= Ziele =
- A) Beantworten Sie anhand des Ausgangstextes die folgenden Fragen:
(i) Welches Minus bei den Fluggastzahlen verzeichnete der Flughafenverband ADV im September?
(ii) Wie viele Passagiere wurden in den ersten neun Monaten dieses Jahres an den deutschen Flughäfen gezählt?
(iii) Welchen Netto-Umsatz erzielte Airport Media 2018 nach Angaben des ZAW?
- B) Fassen Sie den Absatz des Ausgangstextes, der mit „Kein Wunder, dass“ beginnt, als kurze Stichpunktliste zusammen und behalten Sie dabei seine wesentlichen Angaben bei.
- C) Zitieren Sie aus dem Ausgangstext alles von „Flughafen-Werbung im Aufwind“ bis hinunter zu „Prozent im Plus.“.

= Ausgangstext =

Faszination Flughafen

Faszination Flughafen

Der Mikrokosmos Flughafen bietet eine spannende und qualitativ hochwertige Plattform für aufmerksamkeitsstarke Werbeauftritte. Neben den attraktiven Zielgruppen punkten die Airports dabei von der einzigartigen Atmosphäre, die auf vielfache Weise auf die Kommunikation abstrahlt.

E s hätte – je nach Blickwinkel – auch der Supergau werden können: Als die Fridays-for-Future- Bewegung immer größere Kreise zog und das Thema Klimawandel in aller Munde war, sagte so mancher auch einen dramatischen Einbruch der kommerziellen Luftfahrt voraus. Doch bislang scheint die Branche allen Klimadebatten zum Trotz mit einem blauen Auge davonzukommen: Zwar hat der Flughafenverband ADV im September bei den Fluggastzahlen zum ersten Mal seit Jahren ein leichtes Minus von 0,2 Prozent registriert. Doch insgesamt wurden an den deutschen Flughäfen in den ersten neun Monaten dieses Jahres rund 190 Millionen Passagiere gezählt, was immerhin noch einem leichten Plus von 2,8 Prozent im Vergleich zum Vorjahreszeitraum entspricht.

Flughafen-Werbung im Aufwind

Kein Wunder, dass mit den seit Jahren steigenden Passagierzahlen auch „die Relevanz von Flughafenwerbung kontinuierlich zunimmt“, wie Wolfgang Bauersachs, General Manager Mediaplus, erklärt. Das bestätigen auch die Angaben des Zentralverbands der deutschen Wirtschaft ZAW, wonach Airport Media 2018 einen Netto-Umsatz von 92 Millionen Euro erzielte. Damit verbuchen die Flughafenmedien zwar nur einen vergleichsweise kleinen Anteil von rund 8 Prozent des gesamten Out-of-Home-Werbekuchens (1,16 Milliarden Euro) für sich. Doch immerhin ist die Gattung damit im Vergleich zum Vorjahr mit 2,2 Prozent im Plus.

= Vorliegendes Material =

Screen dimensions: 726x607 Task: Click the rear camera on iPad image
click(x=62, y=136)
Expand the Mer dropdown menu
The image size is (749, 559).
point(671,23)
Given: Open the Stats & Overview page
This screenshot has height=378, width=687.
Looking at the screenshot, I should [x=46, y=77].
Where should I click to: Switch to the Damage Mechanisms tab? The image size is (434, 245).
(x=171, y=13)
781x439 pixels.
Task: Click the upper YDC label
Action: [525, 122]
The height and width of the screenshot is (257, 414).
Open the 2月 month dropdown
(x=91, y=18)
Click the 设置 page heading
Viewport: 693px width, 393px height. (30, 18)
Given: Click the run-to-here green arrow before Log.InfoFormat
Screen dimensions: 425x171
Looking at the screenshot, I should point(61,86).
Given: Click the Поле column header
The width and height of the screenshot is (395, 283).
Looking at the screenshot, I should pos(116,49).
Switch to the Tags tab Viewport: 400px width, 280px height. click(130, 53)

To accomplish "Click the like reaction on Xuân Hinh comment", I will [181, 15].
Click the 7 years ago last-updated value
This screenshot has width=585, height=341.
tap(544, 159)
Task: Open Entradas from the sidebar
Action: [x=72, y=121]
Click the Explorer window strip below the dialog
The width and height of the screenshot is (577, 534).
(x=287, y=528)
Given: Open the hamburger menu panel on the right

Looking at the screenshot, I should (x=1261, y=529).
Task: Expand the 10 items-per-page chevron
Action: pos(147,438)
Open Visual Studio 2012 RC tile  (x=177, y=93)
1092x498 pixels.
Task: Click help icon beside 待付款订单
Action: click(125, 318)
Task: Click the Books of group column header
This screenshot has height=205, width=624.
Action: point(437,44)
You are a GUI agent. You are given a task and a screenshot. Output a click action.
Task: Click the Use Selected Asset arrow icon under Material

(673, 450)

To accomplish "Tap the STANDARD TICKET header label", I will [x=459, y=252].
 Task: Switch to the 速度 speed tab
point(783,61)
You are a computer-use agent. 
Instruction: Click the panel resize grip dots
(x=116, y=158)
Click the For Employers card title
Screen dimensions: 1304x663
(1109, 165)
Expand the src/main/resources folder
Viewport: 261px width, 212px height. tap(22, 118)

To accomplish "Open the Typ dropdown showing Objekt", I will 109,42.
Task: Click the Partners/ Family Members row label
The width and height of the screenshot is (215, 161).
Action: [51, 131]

= Die Lösungen =
- A)
(i) Ein leichtes Minus von 0,2 Prozent.
(ii) Rund 190 Millionen Passagiere.
(iii) 92 Millionen Euro.

- B)
- Mit den seit Jahren steigenden Passagierzahlen nimmt laut Wolfgang Bauersachs, General Manager Mediaplus, auch die Relevanz von Flughafenwerbung kontinuierlich zu.
- Laut ZAW erzielte Airport Media 2018 einen Netto-Umsatz von 92 Millionen Euro.
- Das entspricht nur rund 8 Prozent des gesamten Out-of-Home-Werbemarkts (1,16 Milliarden Euro).
- Im Vergleich zum Vorjahr liegt die Gattung mit 2,2 Prozent im Plus.

- C)
Flughafen-Werbung im Aufwind

Kein Wunder, dass mit den seit Jahren steigenden Passagierzahlen auch „die Relevanz von Flughafenwerbung kontinuierlich zunimmt“, wie Wolfgang Bauersachs, General Manager Mediaplus, erklärt. Das bestätigen auch die Angaben des Zentralverbands der deutschen Wirtschaft ZAW, wonach Airport Media 2018 einen Netto-Umsatz von 92 Millionen Euro erzielte. Damit verbuchen die Flughafenmedien zwar nur einen vergleichsweise kleinen Anteil von rund 8 Prozent des gesamten Out-of-Home-Werbekuchens (1,16 Milliarden Euro) für sich. Doch immerhin ist die Gattung damit im Vergleich zum Vorjahr mit 2,2 Prozent im Plus.